I was riding my bike home in the dark last night. Warm August night. I felt so free. So content with life. I feel that even though the whole world can be in shit, something as simple as riding your bicycle in brooklyn in a ratty house dress from high school after going to visit the most loving human that ever existed can make things seems not so bad. Without a single real clue about what the future holds. Being satisfied and both unsatisfied at the same time. It being the peak of summer. With that denouement feeling approaching. As days become infinitely shorter. The impending doom of darkness and the unknown besides. People sitting on their porches. The waning moon somewhere above. Airplanes drowning out the sound of the trees moving in the wind. The wind making it impossible to hear your own breath. The demise of humanity threatening dimly in the minimal areas where the street lamps don’t reach.

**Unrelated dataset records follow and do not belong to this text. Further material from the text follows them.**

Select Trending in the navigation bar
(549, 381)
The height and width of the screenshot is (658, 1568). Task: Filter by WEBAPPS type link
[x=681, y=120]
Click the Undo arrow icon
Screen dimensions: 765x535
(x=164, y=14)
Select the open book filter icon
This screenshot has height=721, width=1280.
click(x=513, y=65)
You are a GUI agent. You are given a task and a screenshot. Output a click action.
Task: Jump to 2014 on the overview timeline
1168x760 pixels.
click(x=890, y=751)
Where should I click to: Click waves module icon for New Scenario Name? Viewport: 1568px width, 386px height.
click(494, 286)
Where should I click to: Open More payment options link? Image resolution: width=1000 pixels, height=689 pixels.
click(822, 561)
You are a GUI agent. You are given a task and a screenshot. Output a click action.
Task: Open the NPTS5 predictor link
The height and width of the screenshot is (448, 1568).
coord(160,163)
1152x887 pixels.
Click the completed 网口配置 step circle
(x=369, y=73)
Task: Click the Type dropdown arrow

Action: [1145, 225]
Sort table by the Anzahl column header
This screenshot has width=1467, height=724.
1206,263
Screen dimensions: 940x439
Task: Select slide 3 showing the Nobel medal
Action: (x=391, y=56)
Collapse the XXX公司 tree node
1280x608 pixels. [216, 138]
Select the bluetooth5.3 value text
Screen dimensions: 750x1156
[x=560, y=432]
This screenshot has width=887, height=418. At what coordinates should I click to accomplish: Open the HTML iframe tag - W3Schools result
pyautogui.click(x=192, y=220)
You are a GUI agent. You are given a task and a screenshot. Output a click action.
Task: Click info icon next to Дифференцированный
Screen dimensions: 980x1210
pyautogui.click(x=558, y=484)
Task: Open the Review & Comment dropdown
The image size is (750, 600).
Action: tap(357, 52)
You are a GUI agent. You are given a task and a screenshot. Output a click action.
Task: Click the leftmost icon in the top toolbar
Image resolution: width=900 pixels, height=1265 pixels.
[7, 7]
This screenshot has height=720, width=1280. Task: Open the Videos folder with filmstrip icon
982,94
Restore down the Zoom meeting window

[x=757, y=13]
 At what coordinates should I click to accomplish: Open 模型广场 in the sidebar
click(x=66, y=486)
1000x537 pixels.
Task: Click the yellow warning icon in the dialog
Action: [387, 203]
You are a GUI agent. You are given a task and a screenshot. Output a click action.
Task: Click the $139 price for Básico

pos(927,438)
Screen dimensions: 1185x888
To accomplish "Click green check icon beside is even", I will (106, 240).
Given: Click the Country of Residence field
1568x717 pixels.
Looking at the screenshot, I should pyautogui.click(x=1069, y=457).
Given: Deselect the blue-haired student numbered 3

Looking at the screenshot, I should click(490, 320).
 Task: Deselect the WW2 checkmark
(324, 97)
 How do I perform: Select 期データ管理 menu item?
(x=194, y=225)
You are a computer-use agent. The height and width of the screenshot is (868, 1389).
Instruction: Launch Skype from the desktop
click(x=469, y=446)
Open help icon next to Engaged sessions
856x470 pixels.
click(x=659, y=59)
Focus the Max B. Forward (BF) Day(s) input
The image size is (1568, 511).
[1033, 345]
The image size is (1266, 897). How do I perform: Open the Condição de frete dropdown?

The calm centrifuge somewhere, somehow, replacing tires of my bicycle. And all the while dream stalks within me.
Speaking of dream, i finally saw Inception the other night. I literally cried like a baby. Not for the topical content but rather for the deep understanding i actually have for how those things really work. There were too many things in the movie that were down right familiar to me. The person who wrote that movie has a distinctly incredible understanding of actual dream world.
The only thing we know for sure is that we ARE creative beings. We wield power in creation. All of us.